(TEXT FOR ANALYSIS Opens)

# Do you think an ESTP is more romantically compatible with an ESFP or an INTJ?



## Zeri (Jan 23, 2018)

I think Esfps and Estps may get along well as friends, but romantically..? I wonder if they may be too alike for things to really work out. 

My ESFp female friend says that she likes attention, and that she might have to 'compete' with an Estp male. But at the same time, she and her Estp male friend get along really well and have lots of laughs together. So...I don't know....


----------



## ENIGMA2019 (Jun 1, 2015)

I mesh well with both types. It would depend on other factors as well IMO


----------



## brightflashes (Oct 27, 2015)

Of the three listed, I think the most compatible are the ESFP and the INTJ.


----------



## Eu_citzen (Jan 18, 2018)

I'd say it depends on the maturity of both individuals. Either might work.


----------



## HIX (Aug 20, 2018)

I don't think ESFP would mesh well with either one of those types romantically. Or maybe I'm just talking about my personal preference.


----------



## UltimaRatio (Jan 31, 2019)

So tell @ENIGMA2019 to stop contacting me for the wedding. It's tiring...

(TEXT FOR ANALYSIS Closes)

* INSTRUCTION A
From the forum thread above about ESTP romantic compatibility, copy out word for word the part that opens with the words containing "## HIX (Aug" and closes with "my personal preference.".
* INSTRUCTION B
Write the next part of the forum thread on whether an ESTP pairs better with an ESFP or an INTJ, starting after its last post.

(STORED DATA Opens)

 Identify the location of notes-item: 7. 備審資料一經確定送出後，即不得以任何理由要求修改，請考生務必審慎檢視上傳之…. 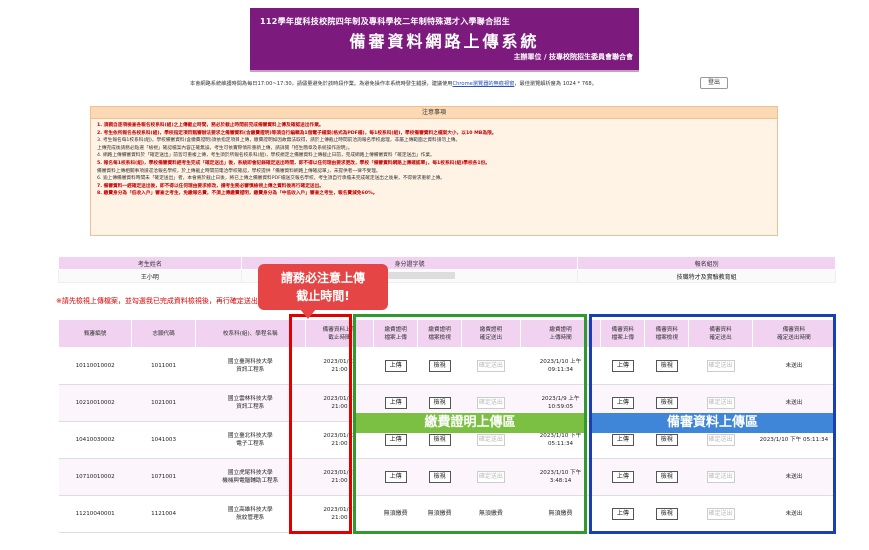
(210, 186).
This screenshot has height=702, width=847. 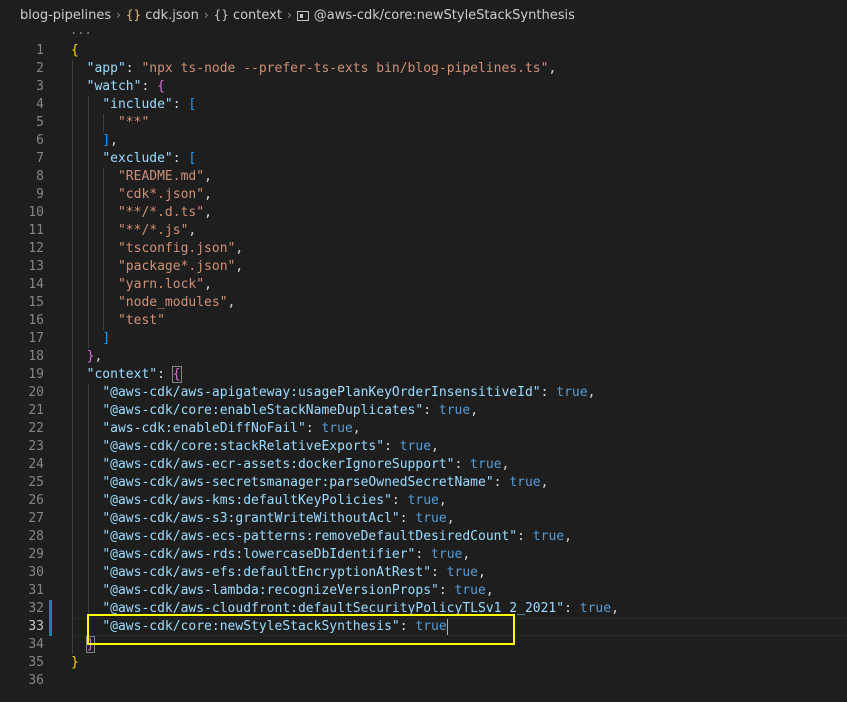 What do you see at coordinates (40, 104) in the screenshot?
I see `line-number: 4` at bounding box center [40, 104].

(STORED DATA Closes)

* ANSWER BOX A
## HIX (Aug 20, 2018)

I don't think ESFP would mesh well with either one of those types romantically. Or maybe I'm just talking about my personal preference.

* ANSWER BOX B
----------



## ENIGMA2019 (Jun 1, 2015)

UltimaRatio said:


> So tell @ENIGMA2019vey to stop contacting me for the wedding. It's tiring...


:laughing: But, I am dying to get married to you! *devilish grin* Or is it the other way around? 

WTF Either the pic did not load on my screen or you just preformed magic on insert....


----------



## UltimaRatio (Jan 31, 2019)

ENIGMA2019 said:


> :laughing: But, I am dying to get married to you! *devilish grin* Or is it the other way around?




Stop now!


----------



## ENIGMA2019 (Jun 1, 2015)

You stop lol


----------



## Pure_White (Feb 28, 2017)

Ecchi said:


> Definitely ESFP, but neither are the best choice. I think ESFJ and ESTJ are the best.



nah. ESTJ is one of the most bossy type. SFJs are better for them.
I know many ENTP dislike ENTJ, but can be good friend with INTJ. Extrovert perceiver dont fit well with extrovert judger, unless they *share the same functions*. ESTJ have their function completely different from ESTP (Te-Si-Ne-Fi vs Se-Ti-Fe-Ni), addtional, one is extrovert judger, one is extrovert perceiver.


----------



## Stevester (Feb 28, 2016)

Pure_White said:


> nah. ESTJ is one of the most bossy type. SFJs are better for them.


I have to cordially disagree here.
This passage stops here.